- _Exercise prompt_:
Find each line of the material that contains the word "resolution", and copy those lines.

(Records from a pointing dataset)
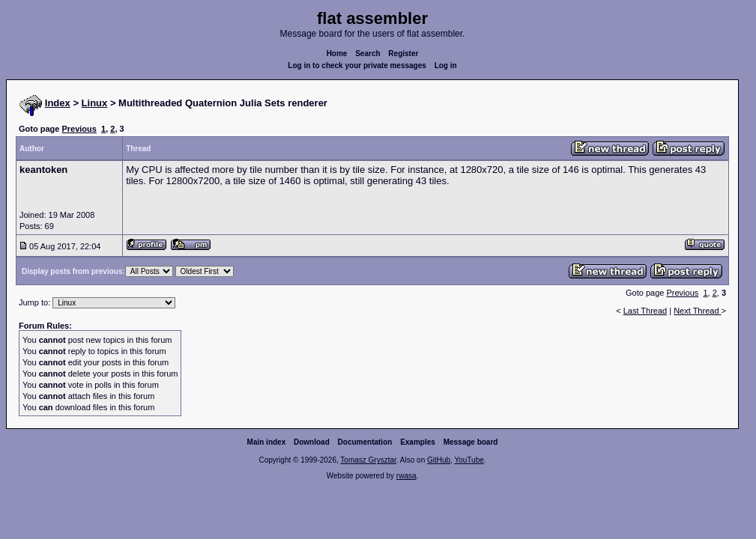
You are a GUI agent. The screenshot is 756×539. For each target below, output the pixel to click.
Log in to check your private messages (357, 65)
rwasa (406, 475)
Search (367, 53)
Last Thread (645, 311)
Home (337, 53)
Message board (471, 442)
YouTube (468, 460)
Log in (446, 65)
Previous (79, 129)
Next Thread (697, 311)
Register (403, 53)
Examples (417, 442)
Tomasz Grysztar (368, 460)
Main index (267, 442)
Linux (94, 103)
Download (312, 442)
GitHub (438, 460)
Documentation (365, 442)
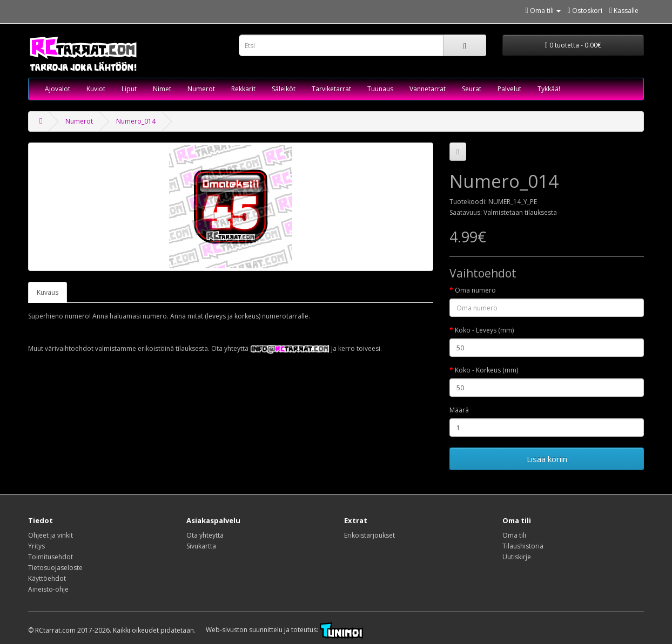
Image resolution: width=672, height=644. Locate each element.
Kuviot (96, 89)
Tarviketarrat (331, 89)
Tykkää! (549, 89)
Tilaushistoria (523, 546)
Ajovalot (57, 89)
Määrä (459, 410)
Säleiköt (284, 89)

==

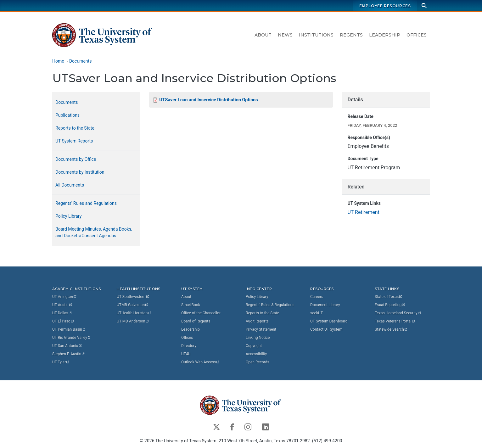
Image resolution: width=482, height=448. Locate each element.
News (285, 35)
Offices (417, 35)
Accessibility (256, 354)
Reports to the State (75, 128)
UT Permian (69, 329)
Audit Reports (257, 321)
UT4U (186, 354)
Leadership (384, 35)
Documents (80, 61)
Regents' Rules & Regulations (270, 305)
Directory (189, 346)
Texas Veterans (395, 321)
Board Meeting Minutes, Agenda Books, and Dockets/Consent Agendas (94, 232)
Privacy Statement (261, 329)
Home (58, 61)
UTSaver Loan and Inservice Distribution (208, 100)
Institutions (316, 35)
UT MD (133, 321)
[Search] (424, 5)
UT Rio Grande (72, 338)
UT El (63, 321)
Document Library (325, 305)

- _Solution_:
Image resolution: width=672, height=644. Locate each element.
Image resolution: width=482, height=448. Locate each element.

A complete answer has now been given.